### Records for the exercise
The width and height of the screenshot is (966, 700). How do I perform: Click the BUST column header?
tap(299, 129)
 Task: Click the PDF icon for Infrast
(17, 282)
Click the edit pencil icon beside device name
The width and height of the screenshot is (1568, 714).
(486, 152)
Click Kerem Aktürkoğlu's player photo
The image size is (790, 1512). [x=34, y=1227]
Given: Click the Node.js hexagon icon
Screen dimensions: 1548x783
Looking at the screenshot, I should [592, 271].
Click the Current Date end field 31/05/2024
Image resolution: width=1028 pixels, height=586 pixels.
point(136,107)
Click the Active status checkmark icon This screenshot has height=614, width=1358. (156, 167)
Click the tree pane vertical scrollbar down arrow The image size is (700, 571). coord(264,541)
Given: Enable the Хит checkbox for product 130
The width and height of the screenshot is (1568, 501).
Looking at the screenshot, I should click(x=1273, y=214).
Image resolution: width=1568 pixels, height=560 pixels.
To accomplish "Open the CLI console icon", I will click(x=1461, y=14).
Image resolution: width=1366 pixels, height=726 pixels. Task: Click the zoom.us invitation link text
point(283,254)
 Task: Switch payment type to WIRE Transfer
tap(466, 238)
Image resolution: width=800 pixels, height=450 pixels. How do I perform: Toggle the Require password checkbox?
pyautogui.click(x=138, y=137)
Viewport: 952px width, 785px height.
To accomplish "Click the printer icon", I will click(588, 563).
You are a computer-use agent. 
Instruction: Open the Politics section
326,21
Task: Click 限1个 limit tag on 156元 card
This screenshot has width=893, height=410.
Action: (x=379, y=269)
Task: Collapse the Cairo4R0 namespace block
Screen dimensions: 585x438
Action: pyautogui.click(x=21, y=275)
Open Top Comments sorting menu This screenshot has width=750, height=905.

### Instructions to follow
Could you set down exactly the lines above, from the one containing "Screen dimensions: 585x438" through the last, including both and nothing else?

### Response area
Screen dimensions: 585x438
Action: pyautogui.click(x=21, y=275)
Open Top Comments sorting menu This screenshot has width=750, height=905.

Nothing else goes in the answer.